---------- Records for this task ----------

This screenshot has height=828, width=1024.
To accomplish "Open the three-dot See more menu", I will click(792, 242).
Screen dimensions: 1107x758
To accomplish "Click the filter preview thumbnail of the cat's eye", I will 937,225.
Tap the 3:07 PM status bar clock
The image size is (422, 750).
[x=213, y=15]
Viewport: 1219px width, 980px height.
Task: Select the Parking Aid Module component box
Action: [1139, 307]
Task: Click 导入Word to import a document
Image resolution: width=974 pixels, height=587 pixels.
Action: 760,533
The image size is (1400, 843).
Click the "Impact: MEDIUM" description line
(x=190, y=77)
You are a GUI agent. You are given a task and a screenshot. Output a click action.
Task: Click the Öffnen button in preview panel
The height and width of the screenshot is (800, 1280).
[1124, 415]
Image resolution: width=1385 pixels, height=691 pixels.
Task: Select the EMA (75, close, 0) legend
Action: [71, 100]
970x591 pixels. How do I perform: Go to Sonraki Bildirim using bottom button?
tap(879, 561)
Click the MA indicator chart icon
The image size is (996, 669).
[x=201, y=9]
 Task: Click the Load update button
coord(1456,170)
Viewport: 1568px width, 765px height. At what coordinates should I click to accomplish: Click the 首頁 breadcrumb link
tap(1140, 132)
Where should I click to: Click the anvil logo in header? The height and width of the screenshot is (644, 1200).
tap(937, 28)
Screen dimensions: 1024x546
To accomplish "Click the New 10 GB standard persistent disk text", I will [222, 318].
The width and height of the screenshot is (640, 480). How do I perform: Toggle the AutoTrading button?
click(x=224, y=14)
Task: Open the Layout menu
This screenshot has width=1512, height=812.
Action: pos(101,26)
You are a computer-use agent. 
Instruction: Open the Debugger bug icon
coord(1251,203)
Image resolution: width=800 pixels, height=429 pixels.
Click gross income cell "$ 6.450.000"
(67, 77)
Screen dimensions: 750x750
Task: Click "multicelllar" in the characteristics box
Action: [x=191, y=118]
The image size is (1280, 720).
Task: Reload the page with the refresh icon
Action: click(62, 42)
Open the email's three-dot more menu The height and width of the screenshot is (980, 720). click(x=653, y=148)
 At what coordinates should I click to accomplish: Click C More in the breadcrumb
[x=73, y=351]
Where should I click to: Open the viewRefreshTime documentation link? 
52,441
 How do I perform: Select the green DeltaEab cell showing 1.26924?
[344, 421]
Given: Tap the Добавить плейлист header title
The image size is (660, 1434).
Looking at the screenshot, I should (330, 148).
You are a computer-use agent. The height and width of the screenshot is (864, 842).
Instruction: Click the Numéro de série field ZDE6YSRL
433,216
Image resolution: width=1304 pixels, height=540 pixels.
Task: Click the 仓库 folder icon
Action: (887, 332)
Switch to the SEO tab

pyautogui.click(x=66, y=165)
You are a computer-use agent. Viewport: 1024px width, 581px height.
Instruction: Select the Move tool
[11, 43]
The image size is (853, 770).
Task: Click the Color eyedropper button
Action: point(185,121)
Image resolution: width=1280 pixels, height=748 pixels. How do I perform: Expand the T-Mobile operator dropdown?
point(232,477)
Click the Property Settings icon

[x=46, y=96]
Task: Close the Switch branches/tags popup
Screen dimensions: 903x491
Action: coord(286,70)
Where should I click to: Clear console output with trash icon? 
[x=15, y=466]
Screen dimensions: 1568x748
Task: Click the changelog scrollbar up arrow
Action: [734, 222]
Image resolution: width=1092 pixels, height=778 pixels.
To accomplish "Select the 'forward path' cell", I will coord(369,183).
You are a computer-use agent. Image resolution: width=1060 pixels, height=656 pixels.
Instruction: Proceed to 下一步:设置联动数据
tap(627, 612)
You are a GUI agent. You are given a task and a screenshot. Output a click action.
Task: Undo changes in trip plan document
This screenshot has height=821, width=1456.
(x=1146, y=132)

----------

Reproduce the listing with "Instruction" swapped for "Goal" everywhere it occurs, leaving every other character untouched.

## Written solution
This screenshot has height=828, width=1024.
To accomplish "Open the three-dot See more menu", I will click(792, 242).
Screen dimensions: 1107x758
To accomplish "Click the filter preview thumbnail of the cat's eye", I will 937,225.
Tap the 3:07 PM status bar clock
The image size is (422, 750).
[x=213, y=15]
Viewport: 1219px width, 980px height.
Task: Select the Parking Aid Module component box
Action: [1139, 307]
Task: Click 导入Word to import a document
Image resolution: width=974 pixels, height=587 pixels.
Action: 760,533
The image size is (1400, 843).
Click the "Impact: MEDIUM" description line
(x=190, y=77)
You are a GUI agent. You are given a task and a screenshot. Output a click action.
Task: Click the Öffnen button in preview panel
The height and width of the screenshot is (800, 1280).
[1124, 415]
Image resolution: width=1385 pixels, height=691 pixels.
Task: Select the EMA (75, close, 0) legend
Action: [71, 100]
970x591 pixels. How do I perform: Go to Sonraki Bildirim using bottom button?
tap(879, 561)
Click the MA indicator chart icon
The image size is (996, 669).
[x=201, y=9]
 Task: Click the Load update button
coord(1456,170)
Viewport: 1568px width, 765px height. At what coordinates should I click to accomplish: Click the 首頁 breadcrumb link
tap(1140, 132)
Where should I click to: Click the anvil logo in header? The height and width of the screenshot is (644, 1200).
tap(937, 28)
Screen dimensions: 1024x546
To accomplish "Click the New 10 GB standard persistent disk text", I will [222, 318].
The width and height of the screenshot is (640, 480). How do I perform: Toggle the AutoTrading button?
click(x=224, y=14)
Task: Open the Layout menu
This screenshot has width=1512, height=812.
Action: pos(101,26)
You are a computer-use agent. 
Goal: Open the Debugger bug icon
coord(1251,203)
Image resolution: width=800 pixels, height=429 pixels.
Click gross income cell "$ 6.450.000"
(67, 77)
Screen dimensions: 750x750
Task: Click "multicelllar" in the characteristics box
Action: [x=191, y=118]
The image size is (1280, 720).
Task: Reload the page with the refresh icon
Action: click(62, 42)
Open the email's three-dot more menu The height and width of the screenshot is (980, 720). click(x=653, y=148)
 At what coordinates should I click to accomplish: Click C More in the breadcrumb
[x=73, y=351]
Where should I click to: Open the viewRefreshTime documentation link? 
52,441
 How do I perform: Select the green DeltaEab cell showing 1.26924?
[344, 421]
Given: Tap the Добавить плейлист header title
The image size is (660, 1434).
Looking at the screenshot, I should (330, 148).
You are a computer-use agent. The height and width of the screenshot is (864, 842).
Goal: Click the Numéro de série field ZDE6YSRL
433,216
Image resolution: width=1304 pixels, height=540 pixels.
Task: Click the 仓库 folder icon
Action: (887, 332)
Switch to the SEO tab

pyautogui.click(x=66, y=165)
You are a computer-use agent. Viewport: 1024px width, 581px height.
Goal: Select the Move tool
[11, 43]
The image size is (853, 770).
Task: Click the Color eyedropper button
Action: point(185,121)
Image resolution: width=1280 pixels, height=748 pixels. How do I perform: Expand the T-Mobile operator dropdown?
point(232,477)
Click the Property Settings icon

[x=46, y=96]
Task: Close the Switch branches/tags popup
Screen dimensions: 903x491
Action: coord(286,70)
Where should I click to: Clear console output with trash icon? 
[x=15, y=466]
Screen dimensions: 1568x748
Task: Click the changelog scrollbar up arrow
Action: [734, 222]
Image resolution: width=1092 pixels, height=778 pixels.
To accomplish "Select the 'forward path' cell", I will coord(369,183).
You are a computer-use agent. Image resolution: width=1060 pixels, height=656 pixels.
Goal: Proceed to 下一步:设置联动数据
tap(627, 612)
You are a GUI agent. You are given a task and a screenshot. Output a click action.
Task: Undo changes in trip plan document
This screenshot has height=821, width=1456.
(x=1146, y=132)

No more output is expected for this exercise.